Sacrifices are not only an exchange for failures, they provide food for both heavenly spirit, the mother earth, and fellow men as a kind of sharing, to let everybody have a feeling of love and relevance. Sacrifices are offered in the physical world to the mouth (The mouth is an Orisha See Okanran Otua A mouth that is satiated is a grateful and prayerful mouth. Thanks and prayers definitely would be directed at the person that refuses hunger to kill his kinsmen. One can imagine the mouths of everybody in a community, praying for a singular person to achieve a certain goal. Definitely, god would hear such majority cry. Hence sacrifice offered, bring blessings from god and thereby elucidating faith and continuity in the tradition.
In the African tradition it is unthinkable to embark upon any major task without first consulting the oracle (Ifa) to ascertain whether or not the proposed action is favourable or not and to probe the probable outcome.
To embark upon serious actions like marriage, child conception, new business ventures or the treatment of disease without first seeking the guidance of Ifa is careless and foolhardy. This is a major mistake for the masses of African descendants in America that desperately need such guidance.

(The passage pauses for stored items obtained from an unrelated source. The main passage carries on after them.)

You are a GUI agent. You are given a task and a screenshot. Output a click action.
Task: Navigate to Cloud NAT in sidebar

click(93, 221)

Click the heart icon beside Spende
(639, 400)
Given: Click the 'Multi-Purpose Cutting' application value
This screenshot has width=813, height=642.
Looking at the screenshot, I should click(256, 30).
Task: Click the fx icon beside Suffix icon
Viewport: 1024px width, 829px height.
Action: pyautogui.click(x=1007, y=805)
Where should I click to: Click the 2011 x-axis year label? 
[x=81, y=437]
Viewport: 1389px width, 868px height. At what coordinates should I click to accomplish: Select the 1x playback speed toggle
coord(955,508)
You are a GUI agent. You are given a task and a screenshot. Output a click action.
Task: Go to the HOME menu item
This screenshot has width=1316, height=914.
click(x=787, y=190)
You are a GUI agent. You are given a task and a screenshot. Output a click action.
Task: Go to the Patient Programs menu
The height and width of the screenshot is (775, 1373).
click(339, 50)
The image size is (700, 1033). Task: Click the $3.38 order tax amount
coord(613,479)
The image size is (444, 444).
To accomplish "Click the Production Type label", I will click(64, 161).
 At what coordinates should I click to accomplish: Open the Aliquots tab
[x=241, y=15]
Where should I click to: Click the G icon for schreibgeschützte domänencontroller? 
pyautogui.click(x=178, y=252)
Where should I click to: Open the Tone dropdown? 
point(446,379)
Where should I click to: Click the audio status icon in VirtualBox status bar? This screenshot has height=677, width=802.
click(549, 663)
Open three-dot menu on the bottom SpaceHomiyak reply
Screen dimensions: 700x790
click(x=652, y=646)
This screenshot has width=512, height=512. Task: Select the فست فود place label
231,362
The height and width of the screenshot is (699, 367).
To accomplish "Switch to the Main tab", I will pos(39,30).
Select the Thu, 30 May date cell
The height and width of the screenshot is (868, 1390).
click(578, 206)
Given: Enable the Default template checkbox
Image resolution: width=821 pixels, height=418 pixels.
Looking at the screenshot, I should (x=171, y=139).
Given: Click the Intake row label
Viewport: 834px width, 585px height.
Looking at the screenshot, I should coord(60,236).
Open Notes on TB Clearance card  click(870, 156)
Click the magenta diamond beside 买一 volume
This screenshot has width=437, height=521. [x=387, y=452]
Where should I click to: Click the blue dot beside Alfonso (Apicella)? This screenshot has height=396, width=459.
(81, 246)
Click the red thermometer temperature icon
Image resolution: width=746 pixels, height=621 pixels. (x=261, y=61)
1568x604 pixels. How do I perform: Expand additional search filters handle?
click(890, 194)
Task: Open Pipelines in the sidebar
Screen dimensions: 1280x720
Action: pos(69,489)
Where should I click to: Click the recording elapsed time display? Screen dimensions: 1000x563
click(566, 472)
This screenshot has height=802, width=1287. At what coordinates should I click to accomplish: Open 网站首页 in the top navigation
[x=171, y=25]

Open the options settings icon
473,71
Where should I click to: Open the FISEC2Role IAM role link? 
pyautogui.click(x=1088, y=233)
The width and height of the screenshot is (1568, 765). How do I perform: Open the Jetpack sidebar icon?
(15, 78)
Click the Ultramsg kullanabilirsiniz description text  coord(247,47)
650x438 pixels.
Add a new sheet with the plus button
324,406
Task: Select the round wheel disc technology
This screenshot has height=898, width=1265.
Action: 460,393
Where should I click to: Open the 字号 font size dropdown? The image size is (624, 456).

Ifa works with the unseen forces of the universe through the inter-play of the forces of expansion and the forces of contraction. The forces of expansion are symbolized by a single vertical line (I). The forces of contraction are symbolized by a double set of vertical lines (II). These forces are seen as existing in eight dimensions which form two spheres, one inside the other. This sphere is symbolized through the use of two vertical columns. Each column is made up of four sets of either single or double vertical lines.